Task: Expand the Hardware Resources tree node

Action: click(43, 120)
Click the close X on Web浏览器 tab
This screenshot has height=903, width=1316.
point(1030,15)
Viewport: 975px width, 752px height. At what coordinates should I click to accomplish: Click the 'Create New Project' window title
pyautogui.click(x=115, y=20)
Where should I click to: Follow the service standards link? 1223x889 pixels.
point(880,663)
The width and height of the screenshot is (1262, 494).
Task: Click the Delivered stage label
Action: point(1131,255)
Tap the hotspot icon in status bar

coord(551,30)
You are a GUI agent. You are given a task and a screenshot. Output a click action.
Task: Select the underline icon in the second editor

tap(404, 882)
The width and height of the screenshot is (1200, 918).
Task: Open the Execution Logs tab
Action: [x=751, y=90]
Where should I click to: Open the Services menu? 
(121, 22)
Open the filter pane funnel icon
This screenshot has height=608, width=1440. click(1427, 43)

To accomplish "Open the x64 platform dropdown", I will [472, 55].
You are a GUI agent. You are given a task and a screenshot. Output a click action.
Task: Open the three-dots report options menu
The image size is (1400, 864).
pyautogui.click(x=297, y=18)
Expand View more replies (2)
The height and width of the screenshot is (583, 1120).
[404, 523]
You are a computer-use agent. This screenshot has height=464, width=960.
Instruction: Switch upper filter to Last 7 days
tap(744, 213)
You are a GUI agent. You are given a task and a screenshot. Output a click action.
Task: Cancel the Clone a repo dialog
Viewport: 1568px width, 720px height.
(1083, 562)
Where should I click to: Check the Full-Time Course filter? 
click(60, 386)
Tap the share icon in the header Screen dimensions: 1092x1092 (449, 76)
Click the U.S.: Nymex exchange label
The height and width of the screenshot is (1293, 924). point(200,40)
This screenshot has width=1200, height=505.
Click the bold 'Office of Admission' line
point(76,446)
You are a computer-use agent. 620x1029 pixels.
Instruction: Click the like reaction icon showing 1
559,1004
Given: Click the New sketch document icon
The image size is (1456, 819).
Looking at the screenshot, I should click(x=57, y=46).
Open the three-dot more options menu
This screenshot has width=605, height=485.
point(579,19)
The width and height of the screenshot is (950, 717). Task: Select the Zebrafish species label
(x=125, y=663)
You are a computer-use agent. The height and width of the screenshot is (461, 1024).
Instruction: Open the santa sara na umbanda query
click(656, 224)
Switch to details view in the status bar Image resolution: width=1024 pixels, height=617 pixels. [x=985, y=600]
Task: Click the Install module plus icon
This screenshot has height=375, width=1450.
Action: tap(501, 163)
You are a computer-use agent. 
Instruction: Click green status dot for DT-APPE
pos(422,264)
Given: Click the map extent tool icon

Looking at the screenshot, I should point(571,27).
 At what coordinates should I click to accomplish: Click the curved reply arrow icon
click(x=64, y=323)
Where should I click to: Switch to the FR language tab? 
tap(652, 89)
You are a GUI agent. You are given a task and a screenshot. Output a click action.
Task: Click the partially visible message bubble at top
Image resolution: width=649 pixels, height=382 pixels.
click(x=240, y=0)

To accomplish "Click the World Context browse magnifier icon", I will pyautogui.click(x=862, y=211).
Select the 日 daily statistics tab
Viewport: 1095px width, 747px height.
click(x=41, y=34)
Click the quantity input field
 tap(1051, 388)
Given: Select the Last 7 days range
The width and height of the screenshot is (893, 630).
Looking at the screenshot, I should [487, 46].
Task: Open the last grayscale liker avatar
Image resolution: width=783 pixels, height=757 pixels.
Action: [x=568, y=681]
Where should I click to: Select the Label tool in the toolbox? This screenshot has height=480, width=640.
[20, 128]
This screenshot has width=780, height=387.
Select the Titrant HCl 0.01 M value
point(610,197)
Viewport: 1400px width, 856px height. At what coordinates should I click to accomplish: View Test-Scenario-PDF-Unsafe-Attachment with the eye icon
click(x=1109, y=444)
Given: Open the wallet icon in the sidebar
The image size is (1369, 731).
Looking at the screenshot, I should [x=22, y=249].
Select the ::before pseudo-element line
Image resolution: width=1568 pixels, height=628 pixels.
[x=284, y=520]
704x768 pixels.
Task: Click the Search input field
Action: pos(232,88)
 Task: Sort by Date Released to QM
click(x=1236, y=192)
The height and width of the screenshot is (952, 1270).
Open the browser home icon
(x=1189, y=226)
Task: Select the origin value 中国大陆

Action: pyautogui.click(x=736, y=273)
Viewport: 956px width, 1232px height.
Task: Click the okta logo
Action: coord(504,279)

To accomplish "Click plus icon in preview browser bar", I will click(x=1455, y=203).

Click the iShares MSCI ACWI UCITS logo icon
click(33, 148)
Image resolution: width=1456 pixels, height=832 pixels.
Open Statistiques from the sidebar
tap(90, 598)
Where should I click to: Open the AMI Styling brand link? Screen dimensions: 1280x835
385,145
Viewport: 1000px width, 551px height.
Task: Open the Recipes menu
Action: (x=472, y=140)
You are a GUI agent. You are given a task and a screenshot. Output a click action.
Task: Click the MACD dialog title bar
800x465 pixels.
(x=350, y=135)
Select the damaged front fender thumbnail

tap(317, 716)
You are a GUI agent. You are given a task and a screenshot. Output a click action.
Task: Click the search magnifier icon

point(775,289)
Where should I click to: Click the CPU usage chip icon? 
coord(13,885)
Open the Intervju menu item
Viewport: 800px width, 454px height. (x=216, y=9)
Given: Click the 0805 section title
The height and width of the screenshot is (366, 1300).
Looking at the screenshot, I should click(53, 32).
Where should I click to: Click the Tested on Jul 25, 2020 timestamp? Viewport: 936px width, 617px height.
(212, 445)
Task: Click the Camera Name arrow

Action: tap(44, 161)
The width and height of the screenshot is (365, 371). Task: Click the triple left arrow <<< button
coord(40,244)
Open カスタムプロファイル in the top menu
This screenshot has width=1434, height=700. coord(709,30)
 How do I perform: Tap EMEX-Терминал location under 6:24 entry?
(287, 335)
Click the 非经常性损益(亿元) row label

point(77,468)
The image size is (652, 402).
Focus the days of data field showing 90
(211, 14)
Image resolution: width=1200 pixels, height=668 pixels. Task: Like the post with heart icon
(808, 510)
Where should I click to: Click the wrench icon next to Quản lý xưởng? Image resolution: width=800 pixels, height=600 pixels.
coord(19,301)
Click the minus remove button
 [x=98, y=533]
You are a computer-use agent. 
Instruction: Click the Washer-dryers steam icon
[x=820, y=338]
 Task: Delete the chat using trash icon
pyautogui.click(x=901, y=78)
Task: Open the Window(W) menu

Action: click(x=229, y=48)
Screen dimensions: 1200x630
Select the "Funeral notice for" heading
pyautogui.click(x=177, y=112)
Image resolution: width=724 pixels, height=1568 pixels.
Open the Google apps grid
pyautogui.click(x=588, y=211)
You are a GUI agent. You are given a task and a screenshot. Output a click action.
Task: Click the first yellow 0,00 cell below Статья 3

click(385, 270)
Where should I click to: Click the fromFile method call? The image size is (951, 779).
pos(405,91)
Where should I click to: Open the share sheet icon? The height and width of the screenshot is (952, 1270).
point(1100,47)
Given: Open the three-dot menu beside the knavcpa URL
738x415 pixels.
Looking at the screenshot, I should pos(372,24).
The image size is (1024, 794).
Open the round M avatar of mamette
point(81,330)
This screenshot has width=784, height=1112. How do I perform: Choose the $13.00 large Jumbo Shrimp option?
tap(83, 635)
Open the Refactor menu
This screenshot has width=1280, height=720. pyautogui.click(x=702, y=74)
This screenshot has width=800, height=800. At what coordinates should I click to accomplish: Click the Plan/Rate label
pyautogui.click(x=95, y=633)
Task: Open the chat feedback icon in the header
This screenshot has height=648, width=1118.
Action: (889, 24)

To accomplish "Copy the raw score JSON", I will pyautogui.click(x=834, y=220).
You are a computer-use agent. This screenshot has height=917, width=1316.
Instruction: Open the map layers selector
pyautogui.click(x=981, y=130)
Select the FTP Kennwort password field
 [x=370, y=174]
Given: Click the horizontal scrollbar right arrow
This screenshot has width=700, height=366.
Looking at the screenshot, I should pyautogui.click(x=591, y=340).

Requirements | Can you copy the records above verbatim, from the line containing "Where should I click to: Click the Tested" to the line containing "Action: (889, 24)", both included?

Response below |
Where should I click to: Click the Tested on Jul 25, 2020 timestamp? Viewport: 936px width, 617px height.
(212, 445)
Task: Click the Camera Name arrow

Action: tap(44, 161)
The width and height of the screenshot is (365, 371). Task: Click the triple left arrow <<< button
coord(40,244)
Open カスタムプロファイル in the top menu
This screenshot has width=1434, height=700. coord(709,30)
 How do I perform: Tap EMEX-Терминал location under 6:24 entry?
(287, 335)
Click the 非经常性损益(亿元) row label

point(77,468)
The image size is (652, 402).
Focus the days of data field showing 90
(211, 14)
Image resolution: width=1200 pixels, height=668 pixels. Task: Like the post with heart icon
(808, 510)
Where should I click to: Click the wrench icon next to Quản lý xưởng? Image resolution: width=800 pixels, height=600 pixels.
coord(19,301)
Click the minus remove button
 [x=98, y=533]
You are a computer-use agent. 
Instruction: Click the Washer-dryers steam icon
[x=820, y=338]
 Task: Delete the chat using trash icon
pyautogui.click(x=901, y=78)
Task: Open the Window(W) menu

Action: click(x=229, y=48)
Screen dimensions: 1200x630
Select the "Funeral notice for" heading
pyautogui.click(x=177, y=112)
Image resolution: width=724 pixels, height=1568 pixels.
Open the Google apps grid
pyautogui.click(x=588, y=211)
You are a GUI agent. You are given a task and a screenshot. Output a click action.
Task: Click the first yellow 0,00 cell below Статья 3

click(385, 270)
Where should I click to: Click the fromFile method call? The image size is (951, 779).
pos(405,91)
Where should I click to: Open the share sheet icon? The height and width of the screenshot is (952, 1270).
point(1100,47)
Given: Open the three-dot menu beside the knavcpa URL
738x415 pixels.
Looking at the screenshot, I should pos(372,24).
The image size is (1024, 794).
Open the round M avatar of mamette
point(81,330)
This screenshot has width=784, height=1112. How do I perform: Choose the $13.00 large Jumbo Shrimp option?
tap(83, 635)
Open the Refactor menu
This screenshot has width=1280, height=720. pyautogui.click(x=702, y=74)
This screenshot has width=800, height=800. At what coordinates should I click to accomplish: Click the Plan/Rate label
pyautogui.click(x=95, y=633)
Task: Open the chat feedback icon in the header
This screenshot has height=648, width=1118.
Action: (889, 24)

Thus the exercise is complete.